The 7th installation in the Hellboy graphic novel releases is something good to acquire, BUT acquiring it depends on what you want from your Hellboy.
First and foremost, the stories herein are mostly collected tales from fragmented places. The Troll Witch, The Hydra and the Lion, Doctor Carps Experiment, and The Ghoul are pieces from the "Dark Horse Book(s) of the..." (Witchcraft, Monsters, Hauntings, and The Dead respectively). These range from five to eight pages depending, and all of them have something to offer. The best piece in the book HAS to be The Troll Witch, and I personally liked Doctor Carp as well. The Ghoul is a Shakespeare adaptation and the Hydra and the Lion is, as Mignola admits in its forward, a bit odd. If you want these and don't want to pick up all of those books, then this is a good way to do it.

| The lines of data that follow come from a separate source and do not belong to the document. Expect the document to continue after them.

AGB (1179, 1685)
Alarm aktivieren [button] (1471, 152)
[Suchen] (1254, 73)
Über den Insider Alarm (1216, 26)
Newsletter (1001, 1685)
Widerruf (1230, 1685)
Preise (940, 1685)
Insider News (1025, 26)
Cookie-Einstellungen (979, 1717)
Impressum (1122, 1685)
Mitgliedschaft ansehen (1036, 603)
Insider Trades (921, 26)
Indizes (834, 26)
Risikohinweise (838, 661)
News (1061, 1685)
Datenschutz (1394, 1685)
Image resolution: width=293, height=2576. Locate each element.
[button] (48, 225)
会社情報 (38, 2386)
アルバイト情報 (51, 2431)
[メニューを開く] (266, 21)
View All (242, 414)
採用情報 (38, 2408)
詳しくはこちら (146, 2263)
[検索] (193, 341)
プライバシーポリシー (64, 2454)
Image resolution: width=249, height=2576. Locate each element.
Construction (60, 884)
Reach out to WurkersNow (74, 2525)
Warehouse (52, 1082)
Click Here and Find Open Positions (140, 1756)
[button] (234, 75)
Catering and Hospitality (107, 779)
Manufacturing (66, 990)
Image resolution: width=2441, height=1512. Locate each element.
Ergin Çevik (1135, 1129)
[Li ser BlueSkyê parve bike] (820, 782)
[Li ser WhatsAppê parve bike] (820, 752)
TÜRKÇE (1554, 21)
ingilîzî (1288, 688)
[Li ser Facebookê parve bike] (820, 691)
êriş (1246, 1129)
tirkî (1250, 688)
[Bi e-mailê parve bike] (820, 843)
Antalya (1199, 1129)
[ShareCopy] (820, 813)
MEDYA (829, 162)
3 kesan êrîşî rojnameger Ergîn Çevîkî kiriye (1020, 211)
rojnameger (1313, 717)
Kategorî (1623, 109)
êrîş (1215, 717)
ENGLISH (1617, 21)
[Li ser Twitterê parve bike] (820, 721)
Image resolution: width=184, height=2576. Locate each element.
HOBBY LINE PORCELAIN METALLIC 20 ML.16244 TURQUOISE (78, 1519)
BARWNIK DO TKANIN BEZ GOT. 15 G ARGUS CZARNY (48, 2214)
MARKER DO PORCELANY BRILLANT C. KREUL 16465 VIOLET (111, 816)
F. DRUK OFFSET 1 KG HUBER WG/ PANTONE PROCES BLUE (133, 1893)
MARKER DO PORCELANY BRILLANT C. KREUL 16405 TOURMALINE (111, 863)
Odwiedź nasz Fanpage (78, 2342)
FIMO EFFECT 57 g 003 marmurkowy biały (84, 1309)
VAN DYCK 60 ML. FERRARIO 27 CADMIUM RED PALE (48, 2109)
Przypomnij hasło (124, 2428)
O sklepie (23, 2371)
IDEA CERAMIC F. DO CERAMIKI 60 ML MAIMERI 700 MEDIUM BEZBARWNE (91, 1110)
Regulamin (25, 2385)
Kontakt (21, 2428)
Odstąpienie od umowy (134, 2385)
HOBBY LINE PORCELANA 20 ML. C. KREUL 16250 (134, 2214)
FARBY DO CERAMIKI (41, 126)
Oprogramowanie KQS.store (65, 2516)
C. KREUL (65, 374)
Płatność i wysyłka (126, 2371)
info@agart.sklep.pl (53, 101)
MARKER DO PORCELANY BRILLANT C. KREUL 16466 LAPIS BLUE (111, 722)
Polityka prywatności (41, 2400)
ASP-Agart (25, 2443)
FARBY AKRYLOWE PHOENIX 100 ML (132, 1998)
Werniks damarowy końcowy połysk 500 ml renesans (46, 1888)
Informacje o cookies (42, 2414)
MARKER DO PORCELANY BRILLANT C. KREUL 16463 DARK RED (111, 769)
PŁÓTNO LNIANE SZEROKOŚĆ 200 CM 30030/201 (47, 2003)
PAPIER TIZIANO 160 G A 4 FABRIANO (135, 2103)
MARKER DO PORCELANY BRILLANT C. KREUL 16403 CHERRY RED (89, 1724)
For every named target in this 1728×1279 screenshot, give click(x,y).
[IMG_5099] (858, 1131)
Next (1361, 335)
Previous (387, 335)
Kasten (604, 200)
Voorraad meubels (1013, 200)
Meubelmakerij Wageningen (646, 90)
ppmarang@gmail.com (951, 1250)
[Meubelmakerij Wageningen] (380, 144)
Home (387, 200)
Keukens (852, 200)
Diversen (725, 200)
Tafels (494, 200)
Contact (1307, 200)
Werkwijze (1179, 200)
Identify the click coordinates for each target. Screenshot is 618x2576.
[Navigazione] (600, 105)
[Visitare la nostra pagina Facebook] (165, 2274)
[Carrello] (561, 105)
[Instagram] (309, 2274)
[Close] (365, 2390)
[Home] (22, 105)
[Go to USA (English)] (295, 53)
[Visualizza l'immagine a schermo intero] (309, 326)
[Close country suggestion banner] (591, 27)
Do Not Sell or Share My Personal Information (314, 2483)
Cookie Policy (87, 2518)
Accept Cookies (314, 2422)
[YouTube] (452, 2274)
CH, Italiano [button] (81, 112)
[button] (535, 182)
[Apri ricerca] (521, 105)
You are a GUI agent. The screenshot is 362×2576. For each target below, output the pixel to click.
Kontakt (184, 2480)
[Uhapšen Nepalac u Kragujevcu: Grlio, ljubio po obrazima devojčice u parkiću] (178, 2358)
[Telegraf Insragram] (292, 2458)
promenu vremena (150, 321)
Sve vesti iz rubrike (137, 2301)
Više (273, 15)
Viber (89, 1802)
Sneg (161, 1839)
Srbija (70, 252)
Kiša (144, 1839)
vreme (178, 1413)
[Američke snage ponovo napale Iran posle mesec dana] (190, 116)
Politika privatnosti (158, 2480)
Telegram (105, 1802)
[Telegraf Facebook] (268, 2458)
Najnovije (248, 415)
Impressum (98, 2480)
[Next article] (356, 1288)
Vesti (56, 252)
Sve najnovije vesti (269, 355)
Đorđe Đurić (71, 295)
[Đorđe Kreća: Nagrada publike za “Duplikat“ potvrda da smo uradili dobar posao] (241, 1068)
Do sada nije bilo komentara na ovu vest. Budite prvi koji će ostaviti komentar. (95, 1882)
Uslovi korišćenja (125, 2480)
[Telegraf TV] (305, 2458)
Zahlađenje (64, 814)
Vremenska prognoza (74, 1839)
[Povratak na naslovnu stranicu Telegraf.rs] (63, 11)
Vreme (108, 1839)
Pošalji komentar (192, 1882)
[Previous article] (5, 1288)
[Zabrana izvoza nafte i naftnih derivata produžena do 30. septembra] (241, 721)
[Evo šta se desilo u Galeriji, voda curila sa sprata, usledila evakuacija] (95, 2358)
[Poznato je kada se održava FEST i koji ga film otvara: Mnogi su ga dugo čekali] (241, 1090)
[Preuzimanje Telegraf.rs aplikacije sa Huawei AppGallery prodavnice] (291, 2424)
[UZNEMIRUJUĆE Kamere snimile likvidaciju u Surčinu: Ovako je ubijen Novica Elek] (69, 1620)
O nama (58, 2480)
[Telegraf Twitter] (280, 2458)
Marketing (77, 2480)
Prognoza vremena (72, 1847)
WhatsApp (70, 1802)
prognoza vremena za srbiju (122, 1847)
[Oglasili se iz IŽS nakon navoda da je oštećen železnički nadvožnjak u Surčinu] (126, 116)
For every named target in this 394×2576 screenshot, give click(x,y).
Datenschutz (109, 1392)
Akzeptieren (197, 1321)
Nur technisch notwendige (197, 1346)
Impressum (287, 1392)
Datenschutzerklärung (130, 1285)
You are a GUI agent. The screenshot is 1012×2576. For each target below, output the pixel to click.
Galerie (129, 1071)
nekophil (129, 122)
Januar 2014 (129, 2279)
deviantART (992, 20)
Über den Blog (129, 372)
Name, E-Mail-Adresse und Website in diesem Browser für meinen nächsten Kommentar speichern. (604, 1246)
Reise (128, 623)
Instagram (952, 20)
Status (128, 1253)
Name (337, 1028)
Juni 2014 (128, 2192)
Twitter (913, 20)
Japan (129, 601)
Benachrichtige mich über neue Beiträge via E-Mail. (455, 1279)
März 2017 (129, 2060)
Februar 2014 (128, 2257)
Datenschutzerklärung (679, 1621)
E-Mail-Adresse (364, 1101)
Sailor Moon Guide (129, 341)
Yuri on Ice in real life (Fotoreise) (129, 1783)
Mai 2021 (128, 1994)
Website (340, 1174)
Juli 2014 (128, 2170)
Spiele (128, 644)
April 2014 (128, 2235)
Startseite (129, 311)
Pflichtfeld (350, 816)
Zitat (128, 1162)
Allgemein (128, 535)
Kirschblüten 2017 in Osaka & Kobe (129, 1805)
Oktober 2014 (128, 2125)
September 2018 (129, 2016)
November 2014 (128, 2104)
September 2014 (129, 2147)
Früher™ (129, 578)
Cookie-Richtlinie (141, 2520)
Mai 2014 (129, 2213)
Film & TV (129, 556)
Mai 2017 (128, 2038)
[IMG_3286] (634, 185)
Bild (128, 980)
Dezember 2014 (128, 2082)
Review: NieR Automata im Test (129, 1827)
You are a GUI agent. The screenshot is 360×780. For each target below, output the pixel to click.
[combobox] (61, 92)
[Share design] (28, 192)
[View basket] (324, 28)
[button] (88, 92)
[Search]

Second, there is some random stuff here and some new stuff BUT some of it isn't the best stuff out there.
The Penanggalan is an older story that came out of a Wizard magazine release, and covers a beast spawned from Malaysian folklore. It is a big odd but also a bit predictable, covering ground that Hellboy covered back in 2004. The Vampire of Prague is unique to this series but isn't really one of my favorites. P. Craig Russell did the artwork and, to be frank, it looks a bit rudimentary. When reading Hellboy I guess I've been spoiled and I want Mignola to cover every aspect. The story is small, good to read but normal, and Mignola could have sealed it for me and didn't. I guess that's something that is up to individual tastes.
And the last is Makoma, the longest addition to the book by far, covering some of Hellboy's younger years when he was in Africa. I liked the story and liked the quest artwork of Richard Corben, with everything clicking in that folklore sense that Hellboy often delivers. There's a mixture of Mignola there, too, and that made it worth a read.
And the extras - little etchings of characters and rudimentary cover art - don't really make me want to invest in Graphic Novels. I DO enjoy the forwards that come before each story, telling where the ale came from and how people became involved therein. Mignola is nothing if not a storyteller and this aspect adds to the read.
All that said, I enjoyed the series and thought people would enjoy it as well depending on what they want. If you missed the Dark Horse Book of series then there's a lot of tales here that are interesting and this format is a lot cheaper to acquire. The additions are good but are not necessary in pushing out a storyline and the book, on the whole, is just fragmented tales that cover some of Hellboy's adventures.
Keep that in mind before purchasing.